● **ACTIVITY**: Reproduce the complete listing without any deviation.

---

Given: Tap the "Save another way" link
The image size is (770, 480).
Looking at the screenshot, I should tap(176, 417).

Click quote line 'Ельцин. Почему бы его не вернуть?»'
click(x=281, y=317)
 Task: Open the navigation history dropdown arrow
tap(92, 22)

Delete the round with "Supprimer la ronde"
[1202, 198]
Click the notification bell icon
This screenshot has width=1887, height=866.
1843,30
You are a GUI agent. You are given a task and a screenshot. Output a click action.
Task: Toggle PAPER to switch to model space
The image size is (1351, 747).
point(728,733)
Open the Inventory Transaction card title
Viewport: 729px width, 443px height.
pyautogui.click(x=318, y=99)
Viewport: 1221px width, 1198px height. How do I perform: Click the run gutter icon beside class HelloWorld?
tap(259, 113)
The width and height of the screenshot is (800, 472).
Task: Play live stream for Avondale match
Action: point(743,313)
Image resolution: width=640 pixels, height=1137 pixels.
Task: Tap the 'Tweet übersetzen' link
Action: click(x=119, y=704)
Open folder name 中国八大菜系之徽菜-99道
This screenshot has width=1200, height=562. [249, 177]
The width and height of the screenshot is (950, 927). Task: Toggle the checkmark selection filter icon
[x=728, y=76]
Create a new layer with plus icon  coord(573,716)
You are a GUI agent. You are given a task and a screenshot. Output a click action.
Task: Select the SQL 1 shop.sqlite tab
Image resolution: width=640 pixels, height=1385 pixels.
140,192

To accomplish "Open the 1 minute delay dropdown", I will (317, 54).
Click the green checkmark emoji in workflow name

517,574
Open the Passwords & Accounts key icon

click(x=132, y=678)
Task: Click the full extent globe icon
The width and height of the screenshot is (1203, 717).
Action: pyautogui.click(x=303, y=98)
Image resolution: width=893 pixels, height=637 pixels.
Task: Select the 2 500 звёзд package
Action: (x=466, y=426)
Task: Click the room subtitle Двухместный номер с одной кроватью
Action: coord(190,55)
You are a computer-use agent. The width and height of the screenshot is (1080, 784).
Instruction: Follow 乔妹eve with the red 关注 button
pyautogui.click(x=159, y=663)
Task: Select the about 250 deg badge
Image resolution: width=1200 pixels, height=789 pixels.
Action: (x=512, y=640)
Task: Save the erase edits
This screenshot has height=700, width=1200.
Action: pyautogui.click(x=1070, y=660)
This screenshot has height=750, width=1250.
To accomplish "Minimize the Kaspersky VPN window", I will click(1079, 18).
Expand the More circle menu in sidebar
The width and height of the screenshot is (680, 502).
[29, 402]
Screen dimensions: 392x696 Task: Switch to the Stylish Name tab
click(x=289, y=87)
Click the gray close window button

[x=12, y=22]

---

● **OUTPUT FOR THIS TASK**:
Given: Tap the "Save another way" link
The image size is (770, 480).
Looking at the screenshot, I should tap(176, 417).

Click quote line 'Ельцин. Почему бы его не вернуть?»'
click(x=281, y=317)
 Task: Open the navigation history dropdown arrow
tap(92, 22)

Delete the round with "Supprimer la ronde"
[1202, 198]
Click the notification bell icon
This screenshot has width=1887, height=866.
1843,30
You are a GUI agent. You are given a task and a screenshot. Output a click action.
Task: Toggle PAPER to switch to model space
The image size is (1351, 747).
point(728,733)
Open the Inventory Transaction card title
Viewport: 729px width, 443px height.
pyautogui.click(x=318, y=99)
Viewport: 1221px width, 1198px height. How do I perform: Click the run gutter icon beside class HelloWorld?
tap(259, 113)
The width and height of the screenshot is (800, 472).
Task: Play live stream for Avondale match
Action: point(743,313)
Image resolution: width=640 pixels, height=1137 pixels.
Task: Tap the 'Tweet übersetzen' link
Action: click(x=119, y=704)
Open folder name 中国八大菜系之徽菜-99道
This screenshot has width=1200, height=562. [249, 177]
The width and height of the screenshot is (950, 927). Task: Toggle the checkmark selection filter icon
[x=728, y=76]
Create a new layer with plus icon  coord(573,716)
You are a GUI agent. You are given a task and a screenshot. Output a click action.
Task: Select the SQL 1 shop.sqlite tab
Image resolution: width=640 pixels, height=1385 pixels.
140,192

To accomplish "Open the 1 minute delay dropdown", I will (317, 54).
Click the green checkmark emoji in workflow name

517,574
Open the Passwords & Accounts key icon

click(x=132, y=678)
Task: Click the full extent globe icon
The width and height of the screenshot is (1203, 717).
Action: pyautogui.click(x=303, y=98)
Image resolution: width=893 pixels, height=637 pixels.
Task: Select the 2 500 звёзд package
Action: (x=466, y=426)
Task: Click the room subtitle Двухместный номер с одной кроватью
Action: coord(190,55)
You are a computer-use agent. The width and height of the screenshot is (1080, 784).
Instruction: Follow 乔妹eve with the red 关注 button
pyautogui.click(x=159, y=663)
Task: Select the about 250 deg badge
Image resolution: width=1200 pixels, height=789 pixels.
Action: (x=512, y=640)
Task: Save the erase edits
This screenshot has height=700, width=1200.
Action: pyautogui.click(x=1070, y=660)
This screenshot has height=750, width=1250.
To accomplish "Minimize the Kaspersky VPN window", I will click(1079, 18).
Expand the More circle menu in sidebar
The width and height of the screenshot is (680, 502).
[29, 402]
Screen dimensions: 392x696 Task: Switch to the Stylish Name tab
click(x=289, y=87)
Click the gray close window button

[x=12, y=22]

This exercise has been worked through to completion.